#### [Assigned task]
What you return should match the data below exactly, with no pictures in it.

_ _ _ _ _

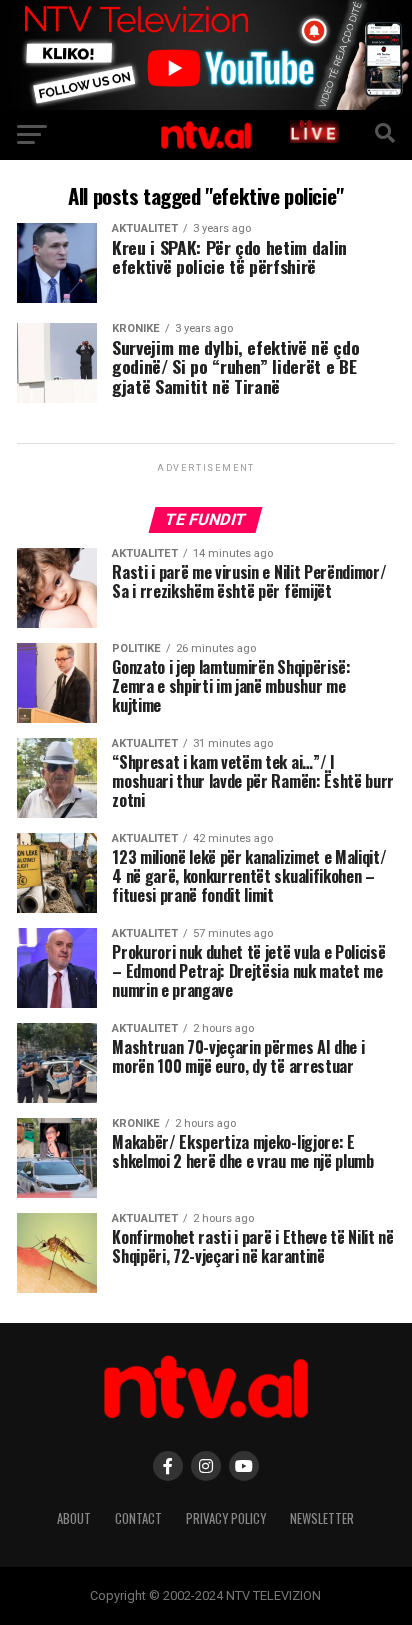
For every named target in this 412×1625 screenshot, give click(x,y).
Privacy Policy (226, 1518)
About (74, 1518)
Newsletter (322, 1518)
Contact (138, 1518)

_ _ _ _ _

#### [Response box]
For every named target in this 412×1625 screenshot, give click(x,y).
Privacy Policy (226, 1518)
About (74, 1518)
Newsletter (322, 1518)
Contact (138, 1518)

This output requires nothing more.